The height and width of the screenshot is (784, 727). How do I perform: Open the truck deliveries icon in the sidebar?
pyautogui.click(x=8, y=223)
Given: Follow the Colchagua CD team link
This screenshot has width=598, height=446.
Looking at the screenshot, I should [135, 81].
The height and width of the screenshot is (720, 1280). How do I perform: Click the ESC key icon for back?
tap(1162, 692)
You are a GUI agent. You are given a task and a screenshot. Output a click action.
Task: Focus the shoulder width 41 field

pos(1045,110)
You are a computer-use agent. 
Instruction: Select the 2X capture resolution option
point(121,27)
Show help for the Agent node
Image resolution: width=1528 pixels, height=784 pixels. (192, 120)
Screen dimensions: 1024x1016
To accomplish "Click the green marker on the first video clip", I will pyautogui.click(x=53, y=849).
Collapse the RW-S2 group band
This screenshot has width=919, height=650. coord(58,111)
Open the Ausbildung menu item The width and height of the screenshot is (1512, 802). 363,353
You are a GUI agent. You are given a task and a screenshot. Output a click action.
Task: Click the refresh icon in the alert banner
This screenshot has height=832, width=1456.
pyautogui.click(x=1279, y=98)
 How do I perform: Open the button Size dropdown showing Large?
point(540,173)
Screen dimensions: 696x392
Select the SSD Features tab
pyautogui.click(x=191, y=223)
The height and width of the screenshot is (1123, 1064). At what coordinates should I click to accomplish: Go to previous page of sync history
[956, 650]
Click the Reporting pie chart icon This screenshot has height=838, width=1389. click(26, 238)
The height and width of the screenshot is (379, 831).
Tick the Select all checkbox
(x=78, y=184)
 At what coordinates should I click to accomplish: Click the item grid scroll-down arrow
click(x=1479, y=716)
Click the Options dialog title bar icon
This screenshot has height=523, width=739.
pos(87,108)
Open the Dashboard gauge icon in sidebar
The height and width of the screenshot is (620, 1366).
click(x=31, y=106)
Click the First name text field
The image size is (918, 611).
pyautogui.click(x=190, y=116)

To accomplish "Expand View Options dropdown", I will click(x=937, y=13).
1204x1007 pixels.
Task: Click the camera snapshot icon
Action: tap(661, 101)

-- -- --

§ Work required:
The entire listing must be repeated without a single change.

§ Solution to the exercise:
The height and width of the screenshot is (784, 727). How do I perform: Open the truck deliveries icon in the sidebar?
pyautogui.click(x=8, y=223)
Given: Follow the Colchagua CD team link
This screenshot has width=598, height=446.
Looking at the screenshot, I should [135, 81].
The height and width of the screenshot is (720, 1280). How do I perform: Click the ESC key icon for back?
tap(1162, 692)
You are a GUI agent. You are given a task and a screenshot. Output a click action.
Task: Focus the shoulder width 41 field

pos(1045,110)
You are a computer-use agent. 
Instruction: Select the 2X capture resolution option
point(121,27)
Show help for the Agent node
Image resolution: width=1528 pixels, height=784 pixels. (192, 120)
Screen dimensions: 1024x1016
To accomplish "Click the green marker on the first video clip", I will pyautogui.click(x=53, y=849).
Collapse the RW-S2 group band
This screenshot has width=919, height=650. coord(58,111)
Open the Ausbildung menu item The width and height of the screenshot is (1512, 802). 363,353
You are a GUI agent. You are given a task and a screenshot. Output a click action.
Task: Click the refresh icon in the alert banner
This screenshot has height=832, width=1456.
pyautogui.click(x=1279, y=98)
 How do I perform: Open the button Size dropdown showing Large?
point(540,173)
Screen dimensions: 696x392
Select the SSD Features tab
pyautogui.click(x=191, y=223)
The height and width of the screenshot is (1123, 1064). At what coordinates should I click to accomplish: Go to previous page of sync history
[956, 650]
Click the Reporting pie chart icon This screenshot has height=838, width=1389. click(26, 238)
The height and width of the screenshot is (379, 831).
Tick the Select all checkbox
(x=78, y=184)
 At what coordinates should I click to accomplish: Click the item grid scroll-down arrow
click(x=1479, y=716)
Click the Options dialog title bar icon
This screenshot has height=523, width=739.
pos(87,108)
Open the Dashboard gauge icon in sidebar
The height and width of the screenshot is (620, 1366).
click(x=31, y=106)
Click the First name text field
The image size is (918, 611).
pyautogui.click(x=190, y=116)

To accomplish "Expand View Options dropdown", I will click(x=937, y=13).
1204x1007 pixels.
Task: Click the camera snapshot icon
Action: tap(661, 101)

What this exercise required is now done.